### WHAT NEEDS TO BE DONE
Go through the data from its first line and retype each line, stopping once the line containing "Given: Open the Gifts section icon" has been retyped.

======== GIVEN INFORMATION

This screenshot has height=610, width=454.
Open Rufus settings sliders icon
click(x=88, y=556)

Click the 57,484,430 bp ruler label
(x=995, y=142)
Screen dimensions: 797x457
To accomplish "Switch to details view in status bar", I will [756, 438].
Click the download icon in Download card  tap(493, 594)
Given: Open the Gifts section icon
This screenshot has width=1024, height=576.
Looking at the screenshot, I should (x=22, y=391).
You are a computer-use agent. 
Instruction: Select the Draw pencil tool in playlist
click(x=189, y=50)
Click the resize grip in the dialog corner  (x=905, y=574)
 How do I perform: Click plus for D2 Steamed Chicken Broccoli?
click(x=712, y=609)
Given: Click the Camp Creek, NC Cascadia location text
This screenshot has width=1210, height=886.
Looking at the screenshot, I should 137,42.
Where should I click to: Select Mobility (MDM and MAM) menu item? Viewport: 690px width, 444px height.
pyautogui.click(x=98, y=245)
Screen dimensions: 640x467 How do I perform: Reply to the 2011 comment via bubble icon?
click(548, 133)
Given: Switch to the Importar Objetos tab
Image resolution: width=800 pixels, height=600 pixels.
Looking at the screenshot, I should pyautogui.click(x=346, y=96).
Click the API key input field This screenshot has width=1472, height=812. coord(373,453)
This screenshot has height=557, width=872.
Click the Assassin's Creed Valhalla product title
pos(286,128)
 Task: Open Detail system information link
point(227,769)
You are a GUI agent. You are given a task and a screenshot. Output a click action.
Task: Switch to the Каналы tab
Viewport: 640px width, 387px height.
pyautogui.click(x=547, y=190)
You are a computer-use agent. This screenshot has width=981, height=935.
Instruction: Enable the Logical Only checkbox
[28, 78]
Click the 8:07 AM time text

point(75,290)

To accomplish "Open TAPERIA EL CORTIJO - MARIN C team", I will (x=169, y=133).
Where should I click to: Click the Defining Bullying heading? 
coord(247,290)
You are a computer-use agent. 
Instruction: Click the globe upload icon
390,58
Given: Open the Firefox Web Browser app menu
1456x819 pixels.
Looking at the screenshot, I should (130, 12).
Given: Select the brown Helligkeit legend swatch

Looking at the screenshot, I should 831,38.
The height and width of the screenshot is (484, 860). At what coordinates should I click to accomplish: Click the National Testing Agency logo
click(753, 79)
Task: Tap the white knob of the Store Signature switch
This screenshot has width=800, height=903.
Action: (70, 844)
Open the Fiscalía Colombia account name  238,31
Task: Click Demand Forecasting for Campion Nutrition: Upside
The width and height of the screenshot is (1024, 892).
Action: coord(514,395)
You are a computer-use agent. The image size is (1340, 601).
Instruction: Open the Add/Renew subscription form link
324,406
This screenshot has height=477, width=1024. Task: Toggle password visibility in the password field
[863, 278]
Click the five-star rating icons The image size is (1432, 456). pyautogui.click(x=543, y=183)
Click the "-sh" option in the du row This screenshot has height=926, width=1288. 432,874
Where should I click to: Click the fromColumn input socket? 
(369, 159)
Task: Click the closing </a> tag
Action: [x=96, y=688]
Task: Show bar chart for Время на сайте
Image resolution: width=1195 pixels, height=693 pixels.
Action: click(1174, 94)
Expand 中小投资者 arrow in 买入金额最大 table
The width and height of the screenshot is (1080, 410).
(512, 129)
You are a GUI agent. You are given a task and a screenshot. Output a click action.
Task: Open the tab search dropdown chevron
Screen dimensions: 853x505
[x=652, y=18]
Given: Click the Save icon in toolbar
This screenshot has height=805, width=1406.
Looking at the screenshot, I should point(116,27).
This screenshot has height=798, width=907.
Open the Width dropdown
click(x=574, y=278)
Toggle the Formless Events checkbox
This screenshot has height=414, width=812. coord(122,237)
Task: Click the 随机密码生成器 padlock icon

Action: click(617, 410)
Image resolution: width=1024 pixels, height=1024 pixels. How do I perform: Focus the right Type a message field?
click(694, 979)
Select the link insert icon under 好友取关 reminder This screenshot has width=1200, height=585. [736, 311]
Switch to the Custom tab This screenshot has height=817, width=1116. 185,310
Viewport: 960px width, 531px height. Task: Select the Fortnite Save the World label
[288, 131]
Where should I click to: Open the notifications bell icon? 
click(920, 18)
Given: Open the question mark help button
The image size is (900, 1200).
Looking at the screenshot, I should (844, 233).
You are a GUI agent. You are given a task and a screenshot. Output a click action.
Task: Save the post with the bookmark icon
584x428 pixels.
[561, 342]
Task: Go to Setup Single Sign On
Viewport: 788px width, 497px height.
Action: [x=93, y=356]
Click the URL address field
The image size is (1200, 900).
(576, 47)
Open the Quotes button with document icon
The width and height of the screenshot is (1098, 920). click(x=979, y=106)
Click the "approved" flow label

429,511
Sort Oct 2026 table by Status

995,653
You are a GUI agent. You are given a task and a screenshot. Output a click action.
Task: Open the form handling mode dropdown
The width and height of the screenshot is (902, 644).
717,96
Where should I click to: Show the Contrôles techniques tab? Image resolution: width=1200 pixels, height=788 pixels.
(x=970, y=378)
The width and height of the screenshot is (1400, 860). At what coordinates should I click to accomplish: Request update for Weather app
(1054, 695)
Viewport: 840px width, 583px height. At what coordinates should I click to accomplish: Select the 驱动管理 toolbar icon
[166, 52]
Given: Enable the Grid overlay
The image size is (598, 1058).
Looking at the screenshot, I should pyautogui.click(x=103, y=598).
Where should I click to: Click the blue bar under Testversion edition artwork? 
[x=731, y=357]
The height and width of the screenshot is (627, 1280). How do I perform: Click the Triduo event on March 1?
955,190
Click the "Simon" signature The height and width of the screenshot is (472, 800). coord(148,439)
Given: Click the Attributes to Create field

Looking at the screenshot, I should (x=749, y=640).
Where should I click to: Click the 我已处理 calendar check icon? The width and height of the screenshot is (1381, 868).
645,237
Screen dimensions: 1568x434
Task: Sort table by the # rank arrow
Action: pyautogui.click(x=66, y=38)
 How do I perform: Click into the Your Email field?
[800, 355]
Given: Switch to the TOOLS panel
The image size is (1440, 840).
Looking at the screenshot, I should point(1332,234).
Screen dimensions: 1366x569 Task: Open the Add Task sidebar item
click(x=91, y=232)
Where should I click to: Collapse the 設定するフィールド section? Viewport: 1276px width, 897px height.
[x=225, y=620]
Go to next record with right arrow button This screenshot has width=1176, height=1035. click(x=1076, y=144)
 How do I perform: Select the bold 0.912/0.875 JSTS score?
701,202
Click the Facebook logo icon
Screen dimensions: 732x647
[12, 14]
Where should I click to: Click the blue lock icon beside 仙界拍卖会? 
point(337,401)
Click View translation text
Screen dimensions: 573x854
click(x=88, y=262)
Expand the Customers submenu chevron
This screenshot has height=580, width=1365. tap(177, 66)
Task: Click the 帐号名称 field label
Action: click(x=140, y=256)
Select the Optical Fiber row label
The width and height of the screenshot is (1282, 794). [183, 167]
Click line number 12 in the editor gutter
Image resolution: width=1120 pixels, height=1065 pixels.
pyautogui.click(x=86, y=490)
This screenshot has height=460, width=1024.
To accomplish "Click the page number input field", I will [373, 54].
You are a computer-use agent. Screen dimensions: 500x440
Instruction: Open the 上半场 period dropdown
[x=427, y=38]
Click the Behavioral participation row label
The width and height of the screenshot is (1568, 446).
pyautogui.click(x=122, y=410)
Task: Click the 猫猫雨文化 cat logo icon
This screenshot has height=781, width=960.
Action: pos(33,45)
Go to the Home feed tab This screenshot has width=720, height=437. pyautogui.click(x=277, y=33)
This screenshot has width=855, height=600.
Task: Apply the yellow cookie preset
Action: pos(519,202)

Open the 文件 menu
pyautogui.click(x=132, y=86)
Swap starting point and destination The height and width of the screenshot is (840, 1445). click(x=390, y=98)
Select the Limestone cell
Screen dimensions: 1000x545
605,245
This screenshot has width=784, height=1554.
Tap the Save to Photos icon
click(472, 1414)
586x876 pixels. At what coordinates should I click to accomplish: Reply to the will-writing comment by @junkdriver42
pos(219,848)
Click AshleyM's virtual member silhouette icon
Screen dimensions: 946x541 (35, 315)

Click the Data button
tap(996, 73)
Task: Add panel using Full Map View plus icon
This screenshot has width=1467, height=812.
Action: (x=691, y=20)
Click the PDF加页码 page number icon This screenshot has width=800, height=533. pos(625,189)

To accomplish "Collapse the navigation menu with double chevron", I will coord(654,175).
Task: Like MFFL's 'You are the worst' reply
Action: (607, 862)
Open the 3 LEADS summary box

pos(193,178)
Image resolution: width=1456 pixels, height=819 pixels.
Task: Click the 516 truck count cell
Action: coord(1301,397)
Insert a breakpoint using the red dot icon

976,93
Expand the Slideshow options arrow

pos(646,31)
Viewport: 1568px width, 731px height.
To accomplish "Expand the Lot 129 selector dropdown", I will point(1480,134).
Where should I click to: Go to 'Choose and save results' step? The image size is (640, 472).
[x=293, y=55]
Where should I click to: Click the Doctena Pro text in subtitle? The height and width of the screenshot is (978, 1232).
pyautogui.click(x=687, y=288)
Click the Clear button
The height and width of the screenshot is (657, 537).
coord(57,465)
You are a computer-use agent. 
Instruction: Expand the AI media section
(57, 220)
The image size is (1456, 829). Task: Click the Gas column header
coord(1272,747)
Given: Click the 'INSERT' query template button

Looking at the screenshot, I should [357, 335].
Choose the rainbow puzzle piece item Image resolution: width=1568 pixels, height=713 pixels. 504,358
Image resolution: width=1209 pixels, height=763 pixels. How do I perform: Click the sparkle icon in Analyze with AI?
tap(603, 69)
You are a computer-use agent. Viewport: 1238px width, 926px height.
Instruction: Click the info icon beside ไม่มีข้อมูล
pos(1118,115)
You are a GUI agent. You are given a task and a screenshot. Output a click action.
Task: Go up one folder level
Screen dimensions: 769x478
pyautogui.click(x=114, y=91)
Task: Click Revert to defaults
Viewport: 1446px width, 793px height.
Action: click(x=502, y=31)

================

### RESULT FOR THIS EXERCISE
This screenshot has height=610, width=454.
Open Rufus settings sliders icon
click(x=88, y=556)

Click the 57,484,430 bp ruler label
(x=995, y=142)
Screen dimensions: 797x457
To accomplish "Switch to details view in status bar", I will [756, 438].
Click the download icon in Download card  tap(493, 594)
Given: Open the Gifts section icon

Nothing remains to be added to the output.